#### TRAVAIL DEMANDÉ:
1. Résumez en deux phrases le passage consacré à Louis Veuillot.
2. Poursuivez le passage consacré à Louis Veuillot à la suite de sa dernière phrase.

#### TEXTE SOURCE:
Albert de Mun qui le vit vers ce moment en disait, qu’au-delà de cette merveilleuse intelligence, c’était encore la bonté qui émanait le plus de lui. Et de fait, sa générosité était à la mesure de tout ce qu’il possédait, il aidait et donnait sans compter, ne tenant rancune d’aucun mauvais procédé. En 1874, il voit le départ de ses deux filles : Agnès épouse le commandant Pierron et Luce, la dernière, entre à la Visitation. A cette occasion, voici ce qu’il écrivait :
« Rien ne m’a fait plus de peine et plus de joie que ta résolution. La joie est dans mon âme et ne peut entrer dans mon cour, la peine est dans mon cour et ne peut pas troubler mon âme. En vérité, mon enfant, j’ignorais à quel point tu m’étais chère. Quand tu étais petite et que tu faisais présent d’une épingle ou d’une paille, tu disais « Je vous le donne, mais pas pour tout à fait ». Je dirais bien au Bon Dieu : pas pour tout à fait ! Cependant, Dieu sait que c’est pour tout à fait ».
Et il signait « Ton ancien père ».
A l’automne de cette même année 1874, Louis Veuillot est frappé d’une attaque cérébrale plus nette que les alertes précédentes. Il écrit moins, la parole est parfois un peu embrouillée. Il aura la joie de voir, en 1875, la liberté de l’enseignement catholique enfin obtenue ; en 1878, l’érection de la basilique du Sacré-Cour, à Montmartre où, dans une chapelle latérale, on peut voir son effigie et son nom. Avec l’âge, le temps est venu de voir mourir les amis et les ennemis. Il écrit des oraisons funèbres qui suscitent parfois des tollés lorsque le mot juste est asséné trop nettement.

#### DONNÉES SOURCES:
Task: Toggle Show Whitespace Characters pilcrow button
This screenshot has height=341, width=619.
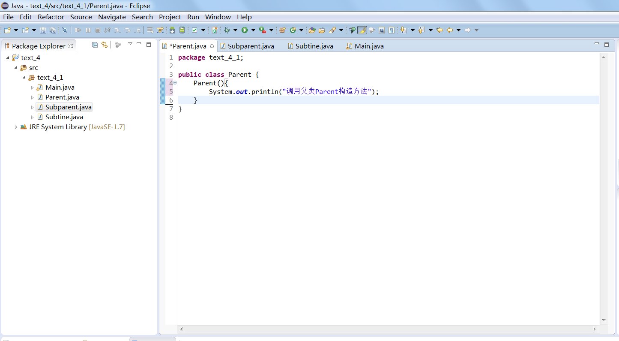Action: click(391, 30)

#### RÉPONSES PAR TÂCHE:
1. Décrit par Albert de Mun comme un homme d'une grande bonté, généreux sans compter et sans rancune, Louis Veuillot voit en 1874 sa fille Agnès épouser le commandant Pierron et sa fille Luce entrer à la Visitation. Frappé à l'automne de la même année d'une attaque cérébrale, il écrit moins, assiste en 1875 à l'obtention de la liberté de l'enseignement catholique et compose des oraisons funèbres qui suscitent parfois des tollés.

2.
En 1879, il dicte ou écrit, mais très peu et n’est plus capable d’aucune correspondance. Le 20 mai 1880, une quarantaine de lignes pour honorer la mémoire de Mgr Pie, seront les dernières. Louis Veuillot accepta la lente désintégration de ses cinq dernières années. Dès 1872, il se plaignait de ses jambes et de ses yeux :
« Il n’y a plus de mer ni de forêt qui puissent rétablir de vieux outils. Mais on peut voir le ciel sans yeux et y monter sans jambes, c’est la consolation » écrira- t‑il encore, et « L’éternité est bien inventée car, malgré tant de bonnes raisons, nous ne sommes pas faits pour mourir ».
A la fin, il n’avait plus l’épée à la main, mais un chapelet. Louis Veuillot est mort le 7 avril 1883.
Il représente le cas unique d’un fils du peuple analphabète devenu un très grand journaliste.
Avec son exceptionnelle faculté d’assimilation et de travail, malgré des yeux vite fatigués et souvent malades, il fut capable de toucher à tout sans se noyer dans le détail et l’érudition, en allant tout de suite à l’essentiel.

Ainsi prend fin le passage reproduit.